Talk about gob-smacked! At one point back in the winter, Anthony and I had discussed just such a possibility. He and I have been friends for years – I am unofficially “godmother” to his dog, Boo. But his ordination was still months away, and life intervened to take us both down different roads. I hadn’t seen Anthony since his June 13 ordination – and even then it was only long enough to pass the peace at the service, certainly not long enough to get an update on his plans. But I figured he would be snapped up in a heartbeat the minute he went on the deacon market, so to speak.
As it turns out, however, Anthony’s permanent assignment to a parish needs to be delayed while he deals with the pressing matter of finding a full-time job.
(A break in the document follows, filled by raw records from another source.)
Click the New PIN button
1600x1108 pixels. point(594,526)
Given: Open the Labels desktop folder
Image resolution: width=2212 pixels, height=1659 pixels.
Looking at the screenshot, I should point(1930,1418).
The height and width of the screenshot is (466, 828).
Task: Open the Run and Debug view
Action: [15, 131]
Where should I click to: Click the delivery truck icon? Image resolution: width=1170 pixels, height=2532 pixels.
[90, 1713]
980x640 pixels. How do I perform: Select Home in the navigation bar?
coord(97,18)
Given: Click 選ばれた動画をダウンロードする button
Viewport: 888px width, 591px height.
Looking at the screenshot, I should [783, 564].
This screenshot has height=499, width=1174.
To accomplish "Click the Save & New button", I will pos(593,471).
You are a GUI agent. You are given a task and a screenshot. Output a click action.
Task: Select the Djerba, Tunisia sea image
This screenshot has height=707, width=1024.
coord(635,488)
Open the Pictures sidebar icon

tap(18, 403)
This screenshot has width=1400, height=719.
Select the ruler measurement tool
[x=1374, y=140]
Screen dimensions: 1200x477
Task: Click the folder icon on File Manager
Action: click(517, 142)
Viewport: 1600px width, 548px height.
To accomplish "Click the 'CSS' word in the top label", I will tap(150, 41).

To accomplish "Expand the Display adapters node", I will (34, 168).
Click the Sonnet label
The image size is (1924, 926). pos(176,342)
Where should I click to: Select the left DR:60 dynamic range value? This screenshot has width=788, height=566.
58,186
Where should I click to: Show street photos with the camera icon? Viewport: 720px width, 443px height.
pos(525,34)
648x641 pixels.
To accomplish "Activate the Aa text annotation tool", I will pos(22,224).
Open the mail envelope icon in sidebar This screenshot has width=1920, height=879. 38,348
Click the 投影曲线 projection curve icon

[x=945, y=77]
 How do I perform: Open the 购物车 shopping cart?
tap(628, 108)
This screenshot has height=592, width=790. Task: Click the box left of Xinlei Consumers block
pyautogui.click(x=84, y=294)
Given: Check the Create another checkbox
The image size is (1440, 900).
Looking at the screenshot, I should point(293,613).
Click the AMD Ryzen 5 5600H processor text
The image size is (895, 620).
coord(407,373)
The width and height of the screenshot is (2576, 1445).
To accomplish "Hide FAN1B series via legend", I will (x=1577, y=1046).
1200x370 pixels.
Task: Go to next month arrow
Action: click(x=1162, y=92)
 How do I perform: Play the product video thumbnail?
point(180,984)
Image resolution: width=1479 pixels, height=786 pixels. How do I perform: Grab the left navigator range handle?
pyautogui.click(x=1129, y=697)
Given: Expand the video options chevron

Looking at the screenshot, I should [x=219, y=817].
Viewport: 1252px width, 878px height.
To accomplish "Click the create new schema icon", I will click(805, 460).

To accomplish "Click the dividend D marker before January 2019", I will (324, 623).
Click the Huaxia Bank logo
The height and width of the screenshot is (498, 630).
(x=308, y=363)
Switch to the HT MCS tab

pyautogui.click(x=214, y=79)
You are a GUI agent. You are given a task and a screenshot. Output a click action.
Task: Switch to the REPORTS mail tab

As you may know, deacons are not paid for their service to the church. That’s part of the reason there are so few of them! Anthony put his paid career on hold to go to seminary, but now he needs to begin recouping those lost wages. He may or may not find the full-time work he seeks in Colorado, so he’s looking everywhere. Until that is settled, he can’t make any long-term commitments to a parish.
But in the meantime … I asked the bishop – who has the ultimate say on where deacons are placed – if we could have Anthony here temporarily. He said we could.
I don’t know how long Deacon Anthony will be with us. It could be a few weeks or a few months. Should he get a job in Denver, I hope we’d be in the running to lay claim to him longer-term. But whether our journey together is long or short, I know that we will be blessed by his presence. He will begin functioning liturgically as our deacon on Sunday, and I hope to get him in the pulpit soon after that.
Anthony is still a brand new deacon, and has much to learn. But I seem to recall a nearly-new priest arriving here last October and being readily embraced by the people of St. James, who were – and still are – incredibly forgiving and willing to overlook rookie mistakes. This is a good place for novice clergy.
And so begins our season with Anthony. Thanks be to the god of endless love and endless surprises.